The US Air Force has confirmed to Flight International that a decision is pending on whether to launch a major upgrade for 63 of its Lockheed Martin F-22s.

Although the decision will be made internally within a few months, the service will wait to publicise the outcome until the Obama administration releases its fiscal year 2012 budget request next February.

Under review is a proposal to upgrade nearly half of the USAF's fleet of 186 operational F-22s with a suite of advanced new weapons that have entered service during the last few years, plus advanced communications equipment that is still in development.

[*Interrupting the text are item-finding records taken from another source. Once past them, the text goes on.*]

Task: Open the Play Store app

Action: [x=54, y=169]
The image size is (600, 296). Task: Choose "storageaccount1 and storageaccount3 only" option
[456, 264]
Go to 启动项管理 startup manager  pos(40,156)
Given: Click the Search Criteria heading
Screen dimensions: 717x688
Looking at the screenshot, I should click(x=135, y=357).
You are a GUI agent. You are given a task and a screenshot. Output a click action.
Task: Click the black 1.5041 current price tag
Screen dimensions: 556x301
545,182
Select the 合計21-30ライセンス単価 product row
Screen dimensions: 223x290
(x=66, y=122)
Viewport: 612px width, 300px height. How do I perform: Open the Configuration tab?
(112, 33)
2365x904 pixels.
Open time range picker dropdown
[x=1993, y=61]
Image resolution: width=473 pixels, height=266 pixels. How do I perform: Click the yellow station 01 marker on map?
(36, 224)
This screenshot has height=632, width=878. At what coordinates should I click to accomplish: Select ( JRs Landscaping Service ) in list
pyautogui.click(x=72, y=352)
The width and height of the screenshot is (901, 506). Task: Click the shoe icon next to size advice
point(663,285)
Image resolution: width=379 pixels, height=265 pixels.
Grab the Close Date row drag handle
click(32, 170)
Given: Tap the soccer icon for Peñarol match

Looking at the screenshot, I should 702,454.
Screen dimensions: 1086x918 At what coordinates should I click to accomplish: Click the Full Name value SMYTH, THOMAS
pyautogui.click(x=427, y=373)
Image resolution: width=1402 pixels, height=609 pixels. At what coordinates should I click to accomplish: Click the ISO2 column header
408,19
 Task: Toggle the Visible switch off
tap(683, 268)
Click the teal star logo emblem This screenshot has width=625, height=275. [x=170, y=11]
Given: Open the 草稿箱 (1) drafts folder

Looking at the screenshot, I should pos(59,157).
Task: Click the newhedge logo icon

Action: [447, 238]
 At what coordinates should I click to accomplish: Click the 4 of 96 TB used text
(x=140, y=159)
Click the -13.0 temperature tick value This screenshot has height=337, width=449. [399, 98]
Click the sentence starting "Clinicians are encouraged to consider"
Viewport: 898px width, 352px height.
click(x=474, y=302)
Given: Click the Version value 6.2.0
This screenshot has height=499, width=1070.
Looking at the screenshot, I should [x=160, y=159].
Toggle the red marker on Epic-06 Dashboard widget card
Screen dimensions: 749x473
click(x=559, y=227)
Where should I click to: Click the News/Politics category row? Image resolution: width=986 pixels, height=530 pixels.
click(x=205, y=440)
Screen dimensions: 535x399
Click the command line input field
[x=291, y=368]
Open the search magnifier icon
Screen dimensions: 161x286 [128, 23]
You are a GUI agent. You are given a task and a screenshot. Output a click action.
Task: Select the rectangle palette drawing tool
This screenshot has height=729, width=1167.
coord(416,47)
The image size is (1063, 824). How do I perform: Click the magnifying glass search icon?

The proposal comes after the Department of Defense decided to terminate F-22 production in early 2012. As part of that decision, it accepted a USAF proposal to spend $1.3 billion on a "common configuration programme", which is consolidating six different versions of the F-22 into three basic types.

F-22 RIAT - BillyPix
 © Billypix

For the training and test fleet, the USAF is upgrading 37 Block 10 F-22s, which include two types of production-representative test vehicles, to the Block 20 standard. This includes a new central integrated processor, eliminating an older software configuration that proved unreliable in operational tests nearly a decade ago.

Under the common configuration plan, the combat-coded F-22 fleet is separated into groups of 63 Block 30 and 87 Block 35 aircraft.

The Block 30s are being upgraded with Increment 3.1 capabilities, which include air-to-ground and electronic attack modes for the Northrop Grumman APG-77 radar.

Meanwhile, the Block 35s will also be modernised with the USAF's most advanced air-to-air weapons - the Raytheon AIM-120D AMRAAM and AIM-9X Sidewinder. The package, named Increment 3.2, also adds an automatic ground collision avoidance system and the multifunction advanced datalink. The latter will allow the F-22 to transmit data to other stealth aircraft.

USAF officials are now debating whether to upgrade the 63 Block 30 aircraft to the Block 35 standard. If the proposal is accepted, the USAF would operate a fleet of 150 F-22s with identical capabilities.

But the Raptor fleet would still lack a number of features common to most modern fighters, including an infrared search and track sensor for passive targeting and a helmet-mounted cueing system to shoot at targets beyond the field of view of the fighter's air-to-air missiles.

It is possible, however, that the USAF will add new capabilities to the F-22 beyond the Increment 3.2 upgrades. One example is a distributed aperture system now installed on the Lockheed Martin F-35, which provides 360° optical coverage around the aircraft.

According to Jim Pitts, president of Northrop Grumman Electronic Systems, the USAF is likely to be interested in adopting the system on other aircraft as pilots become familiar with its capabilities.